**Data for review:**

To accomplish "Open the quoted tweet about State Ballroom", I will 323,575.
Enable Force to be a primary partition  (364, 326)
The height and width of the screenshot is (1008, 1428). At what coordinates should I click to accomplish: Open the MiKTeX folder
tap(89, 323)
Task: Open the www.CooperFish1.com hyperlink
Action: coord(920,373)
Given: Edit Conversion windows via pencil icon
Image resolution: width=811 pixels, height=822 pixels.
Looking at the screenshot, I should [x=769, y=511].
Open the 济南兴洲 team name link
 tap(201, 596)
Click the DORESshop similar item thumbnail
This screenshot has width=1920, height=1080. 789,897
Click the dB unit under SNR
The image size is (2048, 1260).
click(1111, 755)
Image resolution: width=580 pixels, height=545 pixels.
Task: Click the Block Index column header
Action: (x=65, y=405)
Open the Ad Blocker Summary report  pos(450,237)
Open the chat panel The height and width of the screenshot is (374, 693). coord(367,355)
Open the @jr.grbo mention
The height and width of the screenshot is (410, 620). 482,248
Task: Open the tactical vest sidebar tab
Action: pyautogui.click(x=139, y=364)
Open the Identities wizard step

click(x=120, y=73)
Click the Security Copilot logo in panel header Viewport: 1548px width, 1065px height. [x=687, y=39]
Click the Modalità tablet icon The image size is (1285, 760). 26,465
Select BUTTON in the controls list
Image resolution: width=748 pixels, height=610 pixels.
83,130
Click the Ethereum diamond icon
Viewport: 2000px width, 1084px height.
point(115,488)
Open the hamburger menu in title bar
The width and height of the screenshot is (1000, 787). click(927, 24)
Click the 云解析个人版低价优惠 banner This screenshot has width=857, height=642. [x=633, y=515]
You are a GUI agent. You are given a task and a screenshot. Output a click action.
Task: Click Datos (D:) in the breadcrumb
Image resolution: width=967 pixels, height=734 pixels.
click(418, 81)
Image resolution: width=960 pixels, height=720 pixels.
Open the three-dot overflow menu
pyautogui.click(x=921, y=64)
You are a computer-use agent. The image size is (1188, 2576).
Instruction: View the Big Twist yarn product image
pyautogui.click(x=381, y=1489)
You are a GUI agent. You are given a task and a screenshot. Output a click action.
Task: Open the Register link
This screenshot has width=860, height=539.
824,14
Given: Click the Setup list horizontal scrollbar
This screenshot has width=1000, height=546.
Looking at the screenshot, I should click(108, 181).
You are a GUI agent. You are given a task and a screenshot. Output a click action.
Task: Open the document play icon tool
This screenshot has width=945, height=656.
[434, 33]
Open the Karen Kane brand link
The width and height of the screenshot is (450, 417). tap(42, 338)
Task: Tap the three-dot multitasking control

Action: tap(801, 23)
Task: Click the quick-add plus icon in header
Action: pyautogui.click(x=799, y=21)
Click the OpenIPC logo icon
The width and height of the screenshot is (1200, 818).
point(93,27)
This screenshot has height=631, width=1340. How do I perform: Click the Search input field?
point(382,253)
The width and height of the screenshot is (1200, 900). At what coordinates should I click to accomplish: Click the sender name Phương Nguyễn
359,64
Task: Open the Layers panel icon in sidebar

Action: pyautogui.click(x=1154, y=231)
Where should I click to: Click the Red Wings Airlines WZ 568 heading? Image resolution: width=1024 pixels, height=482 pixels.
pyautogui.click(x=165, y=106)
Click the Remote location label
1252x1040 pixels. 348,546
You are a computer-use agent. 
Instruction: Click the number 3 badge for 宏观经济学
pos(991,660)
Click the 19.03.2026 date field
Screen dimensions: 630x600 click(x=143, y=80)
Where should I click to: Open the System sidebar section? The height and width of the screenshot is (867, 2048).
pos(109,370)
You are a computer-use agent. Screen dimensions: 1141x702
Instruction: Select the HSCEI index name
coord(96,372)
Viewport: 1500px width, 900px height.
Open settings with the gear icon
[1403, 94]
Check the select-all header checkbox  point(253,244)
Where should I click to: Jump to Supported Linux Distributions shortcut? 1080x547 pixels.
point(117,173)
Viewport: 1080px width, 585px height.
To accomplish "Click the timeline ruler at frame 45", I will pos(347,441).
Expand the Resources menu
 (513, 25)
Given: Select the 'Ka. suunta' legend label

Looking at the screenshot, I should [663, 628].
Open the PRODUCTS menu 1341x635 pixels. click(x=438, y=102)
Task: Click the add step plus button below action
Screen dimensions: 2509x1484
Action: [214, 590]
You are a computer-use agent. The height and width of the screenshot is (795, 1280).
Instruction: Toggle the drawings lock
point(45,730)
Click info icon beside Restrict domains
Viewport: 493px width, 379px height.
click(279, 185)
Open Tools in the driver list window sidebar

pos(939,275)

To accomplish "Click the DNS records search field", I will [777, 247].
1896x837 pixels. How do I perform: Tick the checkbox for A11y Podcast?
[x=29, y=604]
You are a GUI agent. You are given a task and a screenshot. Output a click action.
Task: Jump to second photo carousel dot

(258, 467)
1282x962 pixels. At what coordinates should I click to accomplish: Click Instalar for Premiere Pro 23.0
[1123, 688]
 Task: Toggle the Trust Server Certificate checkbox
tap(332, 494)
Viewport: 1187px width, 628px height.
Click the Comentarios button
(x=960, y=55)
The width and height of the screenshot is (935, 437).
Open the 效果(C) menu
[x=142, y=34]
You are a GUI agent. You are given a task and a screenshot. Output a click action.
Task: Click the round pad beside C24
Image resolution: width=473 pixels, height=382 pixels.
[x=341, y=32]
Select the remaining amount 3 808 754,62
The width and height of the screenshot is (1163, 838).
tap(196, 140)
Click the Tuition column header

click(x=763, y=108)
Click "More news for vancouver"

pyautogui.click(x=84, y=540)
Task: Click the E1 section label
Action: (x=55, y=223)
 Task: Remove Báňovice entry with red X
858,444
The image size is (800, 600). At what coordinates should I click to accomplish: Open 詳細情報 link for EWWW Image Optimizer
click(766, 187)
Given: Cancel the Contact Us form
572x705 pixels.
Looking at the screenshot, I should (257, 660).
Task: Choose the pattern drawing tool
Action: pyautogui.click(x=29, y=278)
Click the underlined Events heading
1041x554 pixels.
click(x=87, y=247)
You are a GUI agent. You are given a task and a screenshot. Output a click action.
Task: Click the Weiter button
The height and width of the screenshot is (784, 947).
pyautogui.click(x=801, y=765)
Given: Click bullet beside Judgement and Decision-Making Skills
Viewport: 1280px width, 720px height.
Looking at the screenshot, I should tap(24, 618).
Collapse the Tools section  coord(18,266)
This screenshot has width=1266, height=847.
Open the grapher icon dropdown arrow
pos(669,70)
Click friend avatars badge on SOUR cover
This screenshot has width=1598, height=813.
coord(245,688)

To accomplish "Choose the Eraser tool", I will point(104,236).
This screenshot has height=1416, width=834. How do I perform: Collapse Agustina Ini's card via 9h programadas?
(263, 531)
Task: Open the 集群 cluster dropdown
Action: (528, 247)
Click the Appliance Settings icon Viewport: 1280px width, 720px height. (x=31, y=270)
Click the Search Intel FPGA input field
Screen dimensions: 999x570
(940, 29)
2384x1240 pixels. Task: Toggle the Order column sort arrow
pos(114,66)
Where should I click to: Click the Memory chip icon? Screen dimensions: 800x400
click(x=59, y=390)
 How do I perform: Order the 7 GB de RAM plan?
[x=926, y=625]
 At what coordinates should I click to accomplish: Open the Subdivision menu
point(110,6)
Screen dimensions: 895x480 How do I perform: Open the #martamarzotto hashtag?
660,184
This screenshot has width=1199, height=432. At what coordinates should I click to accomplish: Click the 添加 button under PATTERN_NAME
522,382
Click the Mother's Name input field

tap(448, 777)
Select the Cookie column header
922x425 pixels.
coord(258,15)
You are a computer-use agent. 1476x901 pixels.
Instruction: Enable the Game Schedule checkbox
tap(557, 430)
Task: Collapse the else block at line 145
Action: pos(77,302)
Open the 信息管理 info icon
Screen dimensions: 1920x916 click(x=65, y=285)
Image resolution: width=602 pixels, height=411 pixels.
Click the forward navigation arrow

**Problem:**
The expected result is an exact transcription of the lines from the one containing "Image resolution: width=602" through the end of the records above; please include both ends.

**Exercise output:**
Image resolution: width=602 pixels, height=411 pixels.
Click the forward navigation arrow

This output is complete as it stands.